As always, we'll end with some listeners' questions. Emma, it's good that you're here as we've had a question about data subject access requests, which we obviously talked about at length in episode five and mentioned briefly at the start of this one. So the question is, "Can an employee withdraw a DSAR, a data subject access request?"
That's a really good question and one we come across all the time. We've had a number of cases where this has arisen.
So DSARs can be withdrawn and often are. If the DSAR is made in connection with potential or actual proceedings and those proceedings then settle, it's really common for the settlement agreement to encapsulate that the employee withdraws the DSAR. However, because subject access is a statutory right, if the employee goes on to make another DSAR in the future, the employer is unlikely to be able to rely solely on the settlement agreements or refuse to respond to that DSAR.
And we've had one more very topical query about Brexit. "As the end of the transition period approaches, what should employers with operations and employees across the UK and Europe be thinking about on the data protection front?"
That's a very good question again. And I think the full answer is probably longer than the time we've got left for it. I should say as well, we're recording this on 19 November. By the time this goes out, we may well have some more clarity on the outcome of Brexit negotiations seeing as it’s very much a moving feast obviously.

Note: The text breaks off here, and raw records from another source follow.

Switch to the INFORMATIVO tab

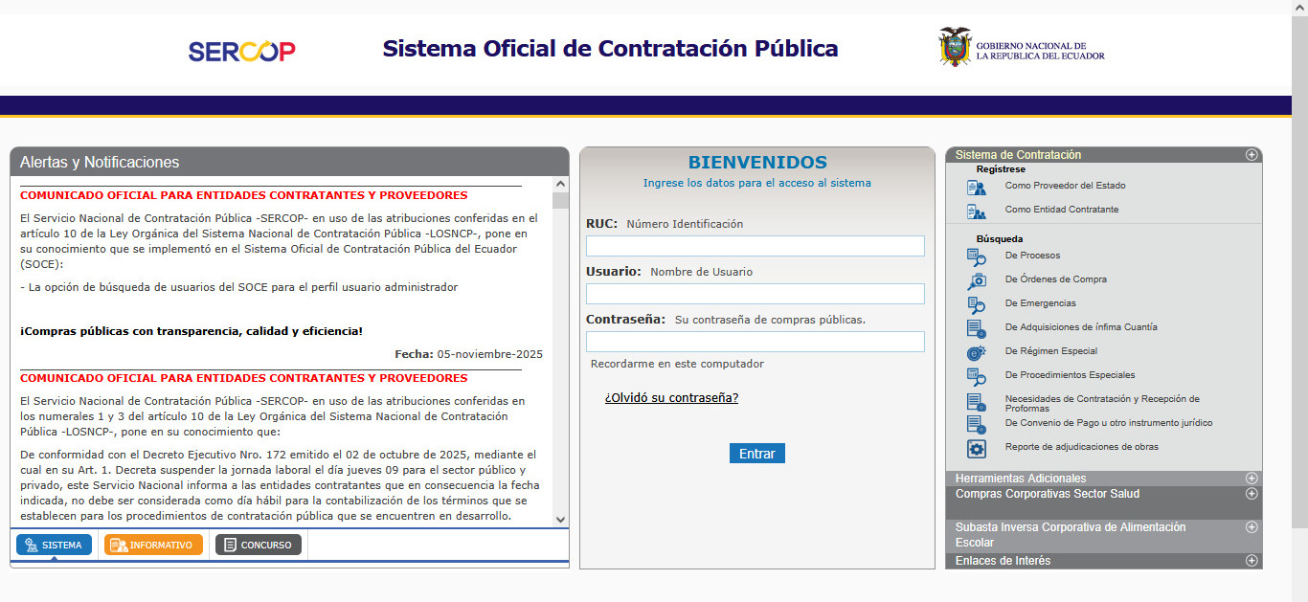153,545
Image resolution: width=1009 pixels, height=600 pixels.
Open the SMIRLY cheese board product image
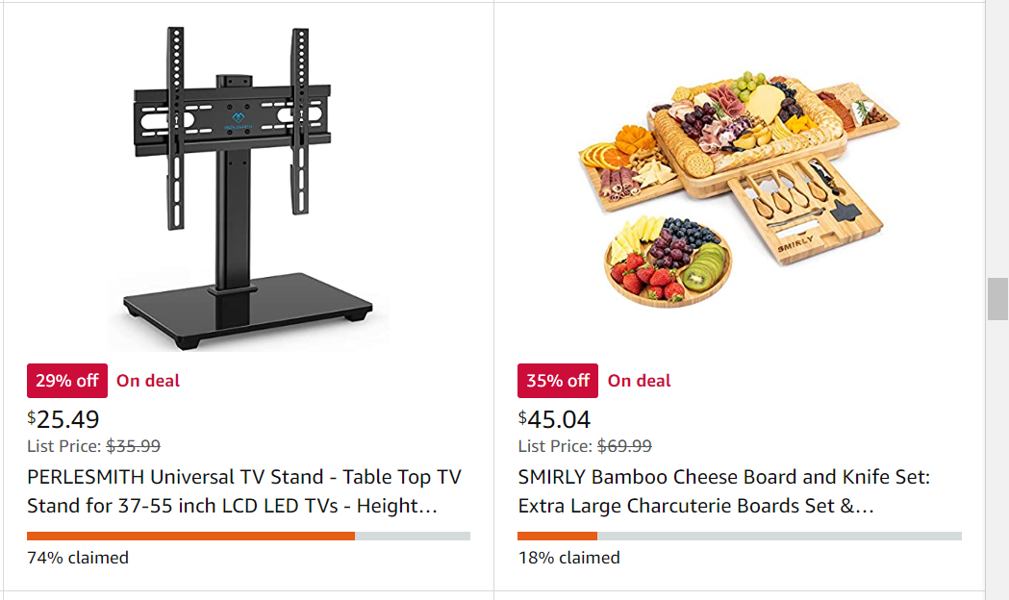[x=738, y=188]
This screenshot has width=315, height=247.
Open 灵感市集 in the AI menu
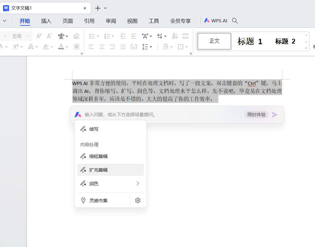[98, 200]
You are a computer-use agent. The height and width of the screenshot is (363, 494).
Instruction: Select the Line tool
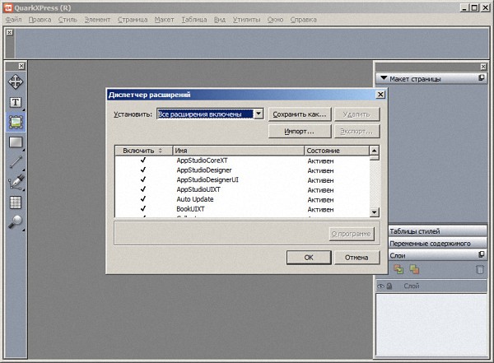point(16,162)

There are two key things I'd flag for multinational employers now. Firstly, you need to look at your cross border data flows between the UK and the EEA. You're unlikely to have to do anything further about data being transferred from the UK to the EEA. But if data is coming back and the European Commission doesn't decide that the UK's data protection regime is adequate to protect personal data – which may well be the case if we end up with a no deal – you'll need to put in place a mechanism to ensure that transfers from the EEA to the UK continue to comply with the law.
Secondly, the GDPR requires organisations to have a lead supervisory authority or a lead regulator in the EU if they do engage in cross-border data transfers involving EU data. And they also have to appoint a representative in the EU.
So organisations that have previously appointed the ICO in the UK as their lead authority will need to identify the right authority in the EU to be their EU lead authority. And those that already have an EU authority as their lead authority will also need to register with the ICO in respect of their UK operations. So certainly a few complexities to think about there.
Yes, absolutely. Thank you so much, Emma, for such an interesting conversation, and thank you for listening. I hope you found it useful.